The world is more than ISUP/SS7 calls and VoIP is each time more extended. For example I admin a small SIP provider and of course I allow direct SIP_2_SIP calls between users. Also any SIP provider with peering relationship with others does the same.

- From my phone (sip:211 in my local Asterisk) I called a PSTN number (999888777).

- Asterisk added "P-Asserted-Identity: 999000111" before send the INVITE to the SIP provider.

- The SIP provider (my SIP provider in fact) checks the PAI number (it's allowed this one for this user) and since the destination 999888777 is also other local user (identified with "sip:client2@sip_provider.com") then my proxy forwards the INVITE to the location of "sip:client2@sip_provider.com" (another Asterisk).

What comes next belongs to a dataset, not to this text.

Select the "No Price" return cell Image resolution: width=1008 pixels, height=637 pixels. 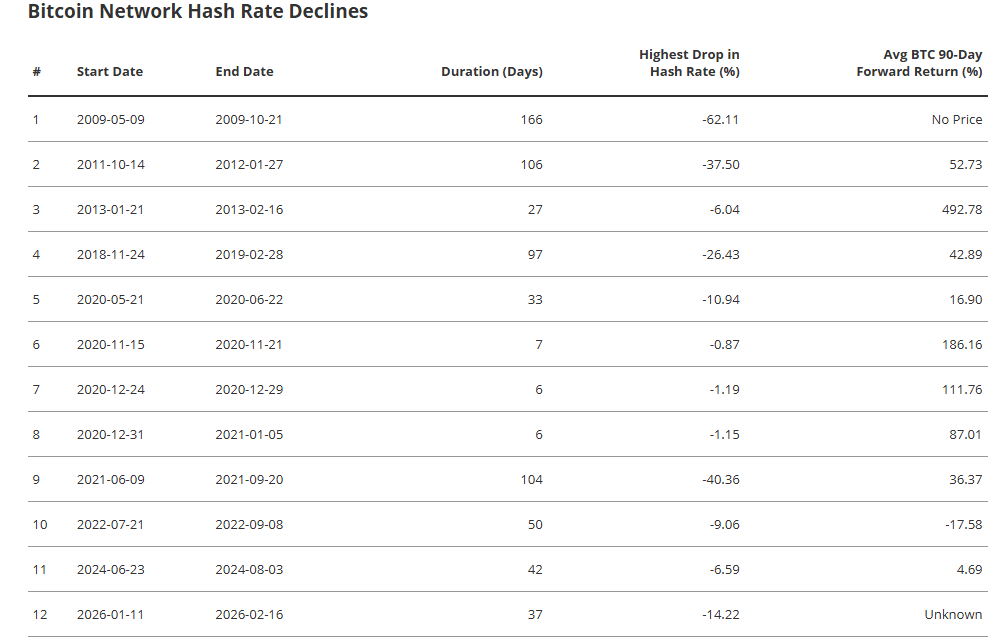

- So the INVITE arriving to the second Asterisk is like:
INVITE sip:999888777@asterisk2_IP SIP/2.0
From: <sip:211@asterisk1_domain.com>
P-Asserted-Identity: <sip:999000111@asterisk1_domain.com>

- Now the problem occurs because 211 is **also** a local user of Asterisk 2, so Asterisk 2 rejects the call (because it matches the INVITE as coming from an user instead of coming fro mthe peer).

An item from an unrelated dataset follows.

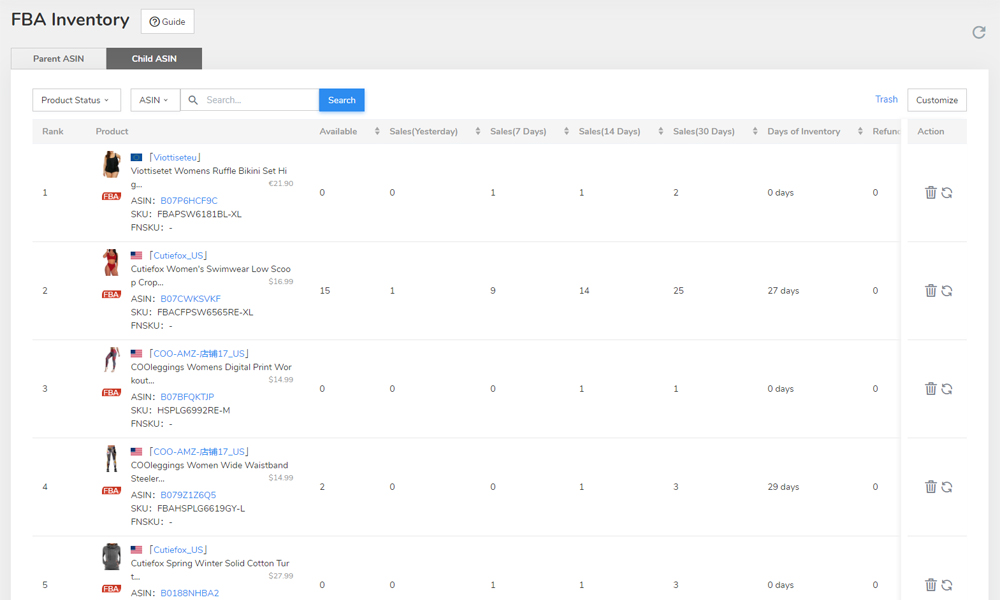Refresh the rank 3 COOleggings row

point(947,389)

As you can imagine, I **cannot** control that ANY local extension in any other Asterisk doesn't match other local extension in any other Asterisk. It's impossible at all!

So I hope you understand that an Asterisk administrator can do NOTHING to avoid this problem in case it uses a SIP provider to receive calls.

So, in my opinion:
- Asterisk should first check if the call comes from a peer (IP:port).
- If not chech if it's a local user.

If not, IMHO Asterisk is not ready for a SIP world :(

By: Iñaki Baz Castillo (ibc) 2008-08-13 11:44:47

Also, using different usernames and extensions just to avoid those issues is too much IMHO.

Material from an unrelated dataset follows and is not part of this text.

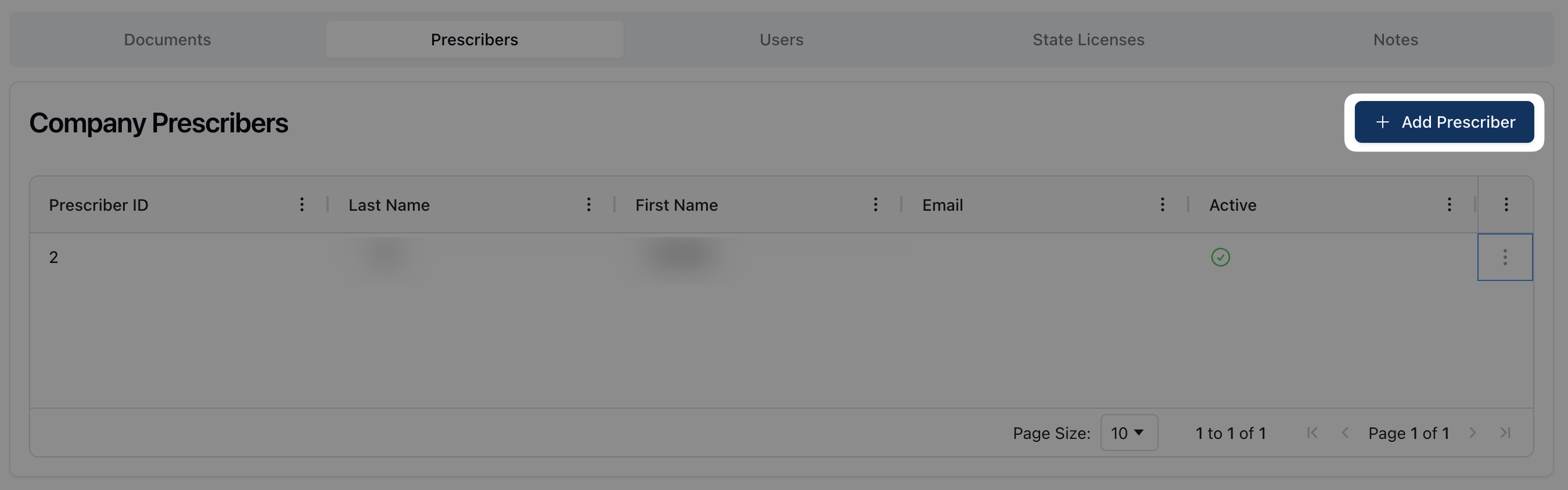This screenshot has width=1568, height=490.
Task: Open the Active column menu
Action: [x=1449, y=204]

By: Iñaki Baz Castillo (ibc) 2008-08-13 11:46:18

And also, many Asterisk GUI's as VoiceOne (and I think AsteriskGUI too) force the username to be the same as its extension.

By: Olle Johansson (oej) 2008-08-13 12:00:53

Well, regardless of what we think, this is the way it is and it's in the deep inside of chan_sip and can't easily be changed without a massive rewrite. If others haven't listened to all the advice on mailing lists, in the Asterisk book and other places, then it's up to them really.

I've proposed a different design in chan_sip3, see http://www.codename-pineapple.org - and there's a reason for that proposal.

This is a feature request and we don't tend to keep them in the bug tracker.

By: pj (pj) 2008-08-14 15:46:24

ibc, did you try to look at 'match_auth_username' sip.conf option?
maybe it can solve your issue.

By: Iñaki Baz Castillo (ibc) 2008-08-19 02:39:09

Thankt pj, I didn't try it. But I cannot understand how it can work, I mean: if you don't ask a request for authentication it will no send you a (Proxy-)Authorization header so there will not be auth "username" in the request. ¿?¿?

By: pj (pj) 2008-08-19 02:50:06

if it can't match 'username' due lack of autorizaton header, asterisk places this incomming call into context specified in [general] sip.conf section (you also should enable 'allowguest=yes')

By: Leif Madsen (lmadsen) 2008-12-05 10:57:30.000-0600

I'm closing this issue as it is quite clear the way this currently works is a bug, and the request to change the way this is handled is a feature request. Thanks!